I have to stress that the input power supply to this driver must be floating, to allow for safe handling of the ultrasonic transducer. I achieve this by using a site transformer as an isolation transformer.

Testing in water with a ½" extension rod

Prototype of the driving circuit

Transducer and horn mounted on bracket

Final, boxed supply

Controls - meter, scale select, and tuning adjustment. Note non-linear meter scale!

Power connections

Innards of supply

Oscillator & gate driver PCB

Inverter PCB

Rear of controls

Power connections

Completed driver running

In operation

Here's a quick video showing the tuning process. Resonance is very sharp, maybe only a few 100Hz wide, but the multiturn pot provides fine enough adjustment.

Next, here's a video showing cavitation in water. This is using a ½" aluminium bar as an extension, attached to the main horn. Input power is about 50W. The cavitation is powerful enough that it wears away the end of the tip after only a few mintues!

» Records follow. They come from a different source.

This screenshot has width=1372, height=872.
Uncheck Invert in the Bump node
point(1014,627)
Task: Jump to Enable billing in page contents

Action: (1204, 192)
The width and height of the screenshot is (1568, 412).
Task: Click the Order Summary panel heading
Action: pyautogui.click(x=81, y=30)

Here's the effect on fresh lemonade, showing the degassing effect of ultrasound. Also be sure to check out TheBackyardScientist's video as well!

Lastly, check out the page on ultrasonic drilling, which is what originally started me off on all this.

21/02/17: Video on measurement and tuning process

Over the past few years, I keep getting inquiries from people asking about how to measure the resonant frequency of these transducers, how to design horns, tune the length etc. I decided it was time to do a video about the entire process - hopefully I've covered everything relevant. If you check the YouTube description, I've put time links to each individual section of the video.

Here's some more photos of the transducer and horn I took when filming the video.


25/03/17: Measuring vibration amplitude

Although the horn obviously works, and provides enough power to, for example, cause cavitation in liquids, I've never been sure of the actual tip displacement and how it compares with a commercial unit. From what I can find (e.g. this guide for ultrasonic welding), the peak-to-peak displacement is on the order of tens of microns, so I'd need something pretty sensitive to measure it.

I have some huge Starrett 468M micrometers, which read to 2 microns, so decided to try and use one of them. My original plan was to detect the capacitance between a large steel ball and the tip of the horn, but the capacitance is so tiny, and the variation even smaller, that this was pretty impossible. Instead, I did something a bit simpler. The steel ball is mounted on the tip of the micrometer in a plastic holder to keep it insulated. The ball is biased to 15V through a 47kΩ resistor, and the tip of the horn grounded. An oscilloscope meausures the voltage on the ball - it normally sites at 15V, but drops to 0V as soon as it touches the tip of the horn.

I turned the horn on and moved the micrometer in until I could just see "dips" in the voltage, caused by the ball touching the horn at the peak of its vibration. Here's a scope shot:

I then turned the horn off and moved the micrometer in further until the ball shorted out. The distance between these two readings is half the peak-to-peak displacement. In my case, I measured a p-p displacement of 20 microns, which is at least in the right ballpark.